TASK STATEMENT: Copy the records word for word, starting at the first line and ending at the line that contains "Screen dimensions: 886x886 (153, 539)", with both of those lines included.

RECORD LIST:
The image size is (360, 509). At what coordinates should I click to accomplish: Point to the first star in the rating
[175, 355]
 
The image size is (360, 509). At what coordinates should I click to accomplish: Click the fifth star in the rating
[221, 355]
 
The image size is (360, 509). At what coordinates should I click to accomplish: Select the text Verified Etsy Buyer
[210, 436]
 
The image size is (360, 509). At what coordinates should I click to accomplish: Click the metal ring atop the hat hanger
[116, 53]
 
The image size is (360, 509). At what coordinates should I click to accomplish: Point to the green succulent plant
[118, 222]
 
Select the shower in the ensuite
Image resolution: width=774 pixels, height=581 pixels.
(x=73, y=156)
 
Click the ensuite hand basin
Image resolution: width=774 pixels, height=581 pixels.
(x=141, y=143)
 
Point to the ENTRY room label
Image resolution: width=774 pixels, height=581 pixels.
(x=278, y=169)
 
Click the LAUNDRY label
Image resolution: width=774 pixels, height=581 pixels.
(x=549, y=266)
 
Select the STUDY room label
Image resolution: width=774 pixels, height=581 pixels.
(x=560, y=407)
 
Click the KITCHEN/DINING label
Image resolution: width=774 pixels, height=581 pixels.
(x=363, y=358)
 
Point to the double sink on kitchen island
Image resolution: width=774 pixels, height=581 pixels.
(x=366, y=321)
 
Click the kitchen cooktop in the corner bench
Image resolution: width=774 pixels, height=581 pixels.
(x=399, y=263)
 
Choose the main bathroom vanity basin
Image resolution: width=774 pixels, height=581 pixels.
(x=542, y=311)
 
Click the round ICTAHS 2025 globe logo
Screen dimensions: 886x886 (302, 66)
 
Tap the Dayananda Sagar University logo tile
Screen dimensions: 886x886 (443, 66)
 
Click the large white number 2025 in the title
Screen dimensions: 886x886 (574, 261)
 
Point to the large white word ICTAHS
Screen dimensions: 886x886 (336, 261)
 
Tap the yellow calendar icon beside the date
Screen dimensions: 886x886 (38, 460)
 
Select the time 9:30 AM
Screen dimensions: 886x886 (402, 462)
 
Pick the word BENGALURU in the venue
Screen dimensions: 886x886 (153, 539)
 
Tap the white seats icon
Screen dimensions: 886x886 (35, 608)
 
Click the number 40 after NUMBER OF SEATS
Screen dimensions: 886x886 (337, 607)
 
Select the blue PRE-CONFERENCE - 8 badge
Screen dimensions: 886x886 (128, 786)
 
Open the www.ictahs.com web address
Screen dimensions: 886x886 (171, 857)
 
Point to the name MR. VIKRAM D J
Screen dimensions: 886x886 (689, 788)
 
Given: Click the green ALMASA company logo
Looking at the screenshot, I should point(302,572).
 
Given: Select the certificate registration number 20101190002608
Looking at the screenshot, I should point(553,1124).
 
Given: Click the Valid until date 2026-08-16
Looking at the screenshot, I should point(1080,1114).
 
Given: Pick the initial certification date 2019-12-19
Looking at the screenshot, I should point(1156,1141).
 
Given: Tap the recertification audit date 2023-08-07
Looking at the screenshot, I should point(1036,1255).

WRITTEN ANSWER:
The image size is (360, 509). At what coordinates should I click to accomplish: Point to the first star in the rating
[175, 355]
 
The image size is (360, 509). At what coordinates should I click to accomplish: Click the fifth star in the rating
[221, 355]
 
The image size is (360, 509). At what coordinates should I click to accomplish: Select the text Verified Etsy Buyer
[210, 436]
 
The image size is (360, 509). At what coordinates should I click to accomplish: Click the metal ring atop the hat hanger
[116, 53]
 
The image size is (360, 509). At what coordinates should I click to accomplish: Point to the green succulent plant
[118, 222]
 
Select the shower in the ensuite
Image resolution: width=774 pixels, height=581 pixels.
(x=73, y=156)
 
Click the ensuite hand basin
Image resolution: width=774 pixels, height=581 pixels.
(x=141, y=143)
 
Point to the ENTRY room label
Image resolution: width=774 pixels, height=581 pixels.
(x=278, y=169)
 
Click the LAUNDRY label
Image resolution: width=774 pixels, height=581 pixels.
(x=549, y=266)
 
Select the STUDY room label
Image resolution: width=774 pixels, height=581 pixels.
(x=560, y=407)
 
Click the KITCHEN/DINING label
Image resolution: width=774 pixels, height=581 pixels.
(x=363, y=358)
 
Point to the double sink on kitchen island
Image resolution: width=774 pixels, height=581 pixels.
(x=366, y=321)
 
Click the kitchen cooktop in the corner bench
Image resolution: width=774 pixels, height=581 pixels.
(x=399, y=263)
 
Choose the main bathroom vanity basin
Image resolution: width=774 pixels, height=581 pixels.
(x=542, y=311)
 
Click the round ICTAHS 2025 globe logo
Screen dimensions: 886x886 (302, 66)
 
Tap the Dayananda Sagar University logo tile
Screen dimensions: 886x886 (443, 66)
 
Click the large white number 2025 in the title
Screen dimensions: 886x886 (574, 261)
 
Point to the large white word ICTAHS
Screen dimensions: 886x886 (336, 261)
 
Tap the yellow calendar icon beside the date
Screen dimensions: 886x886 (38, 460)
 
Select the time 9:30 AM
Screen dimensions: 886x886 (402, 462)
 
Pick the word BENGALURU in the venue
Screen dimensions: 886x886 (153, 539)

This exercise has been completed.